Environment & Energy
In reply to the discussion: After $100 Million, Exxon Backs Off Algae as Fuel [View all]Scootaloo
(25,699 posts)And thanks, I know how photosynthesis works. You're missing the point.
It takes energy to grow the algae - can't do it with sun alone. You need whatever it takes to fertilize and aerate the stuff - the manufacture of which requires energy. And of course, the construction of the tanks themselves take energy. And then the harvesting takes energy. The processing takes energy. The refining takes energy. The storing takes energy. The transport takes energy. Every bit of manufacture at each step, takes energy.
At each stage, energy is lost as well - no machine operates at 100% energy efficiency, it is just impossible (perhaps you believe in perpetual motion machines?)
What this means is that using biofuels to create more biofuels results in diminishing returns in terms of energy output. Even in a fantasy dreamland where 100% energy efficiency could be achieved, 100% output is all you could get - that is, equal to what you put in. Never more.
This is the same for fossil fuels as well, by the way; using fossil fuels to harvest and process fossil fuels is inefficient in the same way.
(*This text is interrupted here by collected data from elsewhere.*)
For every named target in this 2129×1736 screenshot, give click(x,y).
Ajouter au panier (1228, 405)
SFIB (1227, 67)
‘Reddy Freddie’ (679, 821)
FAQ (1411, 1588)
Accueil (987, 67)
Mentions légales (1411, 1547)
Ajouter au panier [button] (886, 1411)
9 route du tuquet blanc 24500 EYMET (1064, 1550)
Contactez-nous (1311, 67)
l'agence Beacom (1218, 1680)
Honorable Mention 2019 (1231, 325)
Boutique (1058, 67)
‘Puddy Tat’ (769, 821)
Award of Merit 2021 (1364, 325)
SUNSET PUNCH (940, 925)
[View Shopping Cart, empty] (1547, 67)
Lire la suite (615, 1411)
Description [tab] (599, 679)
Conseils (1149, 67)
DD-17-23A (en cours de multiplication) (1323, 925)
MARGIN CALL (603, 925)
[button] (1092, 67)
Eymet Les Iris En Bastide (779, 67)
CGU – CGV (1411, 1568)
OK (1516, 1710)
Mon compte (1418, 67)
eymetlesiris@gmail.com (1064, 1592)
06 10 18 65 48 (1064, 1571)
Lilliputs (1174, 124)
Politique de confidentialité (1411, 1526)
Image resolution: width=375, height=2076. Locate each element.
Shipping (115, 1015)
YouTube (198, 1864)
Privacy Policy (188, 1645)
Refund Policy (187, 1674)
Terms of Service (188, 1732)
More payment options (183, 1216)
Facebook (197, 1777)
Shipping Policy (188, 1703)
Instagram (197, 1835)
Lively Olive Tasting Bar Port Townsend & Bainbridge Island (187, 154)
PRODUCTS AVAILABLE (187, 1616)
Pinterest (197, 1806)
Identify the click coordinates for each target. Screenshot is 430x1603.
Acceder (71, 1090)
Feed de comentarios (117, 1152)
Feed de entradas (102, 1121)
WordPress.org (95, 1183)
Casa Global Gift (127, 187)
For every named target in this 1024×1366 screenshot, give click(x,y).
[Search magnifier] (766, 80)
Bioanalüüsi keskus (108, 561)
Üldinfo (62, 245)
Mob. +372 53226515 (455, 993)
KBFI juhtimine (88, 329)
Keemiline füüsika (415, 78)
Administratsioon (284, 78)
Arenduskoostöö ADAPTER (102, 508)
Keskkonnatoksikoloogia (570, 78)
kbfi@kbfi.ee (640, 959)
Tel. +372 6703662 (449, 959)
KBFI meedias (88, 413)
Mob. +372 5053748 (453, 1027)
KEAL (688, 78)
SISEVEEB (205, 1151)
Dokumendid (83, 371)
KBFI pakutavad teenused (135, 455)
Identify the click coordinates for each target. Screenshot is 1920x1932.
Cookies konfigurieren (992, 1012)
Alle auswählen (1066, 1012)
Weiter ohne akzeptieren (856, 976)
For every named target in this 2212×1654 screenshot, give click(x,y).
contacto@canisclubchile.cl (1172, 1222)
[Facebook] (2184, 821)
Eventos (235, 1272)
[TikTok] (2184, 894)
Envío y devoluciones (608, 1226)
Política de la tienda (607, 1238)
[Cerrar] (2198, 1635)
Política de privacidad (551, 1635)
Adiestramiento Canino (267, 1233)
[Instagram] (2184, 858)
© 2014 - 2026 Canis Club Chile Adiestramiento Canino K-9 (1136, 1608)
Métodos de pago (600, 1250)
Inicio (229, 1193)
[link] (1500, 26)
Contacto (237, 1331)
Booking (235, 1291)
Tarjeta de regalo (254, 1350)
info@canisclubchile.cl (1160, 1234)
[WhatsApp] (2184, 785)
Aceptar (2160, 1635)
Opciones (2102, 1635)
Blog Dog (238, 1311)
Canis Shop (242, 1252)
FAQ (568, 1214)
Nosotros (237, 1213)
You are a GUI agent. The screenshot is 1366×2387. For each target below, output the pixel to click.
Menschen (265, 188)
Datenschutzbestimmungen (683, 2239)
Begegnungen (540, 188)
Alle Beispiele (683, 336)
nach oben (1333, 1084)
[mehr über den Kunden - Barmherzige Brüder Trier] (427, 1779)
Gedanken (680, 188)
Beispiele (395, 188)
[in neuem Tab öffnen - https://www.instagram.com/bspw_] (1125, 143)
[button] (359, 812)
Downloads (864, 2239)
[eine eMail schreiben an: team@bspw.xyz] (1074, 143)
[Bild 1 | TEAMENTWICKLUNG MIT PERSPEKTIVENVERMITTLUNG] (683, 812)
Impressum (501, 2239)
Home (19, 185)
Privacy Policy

The trick there is that fossil fuels are the collected energy storage of millions of years. we're not starting from scratch as with manmade biofuel. We're essentially transferring stored energy from millions of years ago, to the modern day, creating the illusion of over 100% efficiency in production. As fossil fuel stores shrink however, that efficiency declines, because more work is needed to get lesser quality material like the tar sands. if it started out at 200% efficiency, it shrinks down to 150% efficiency, then 120%, 107%, etc. We'll eventually reach the same problem here as with biofuels - the energy output will not justify the energy input. We hit that point faster with biofuels because we're "starting from scratch" rather than drawing on eons of stored energy.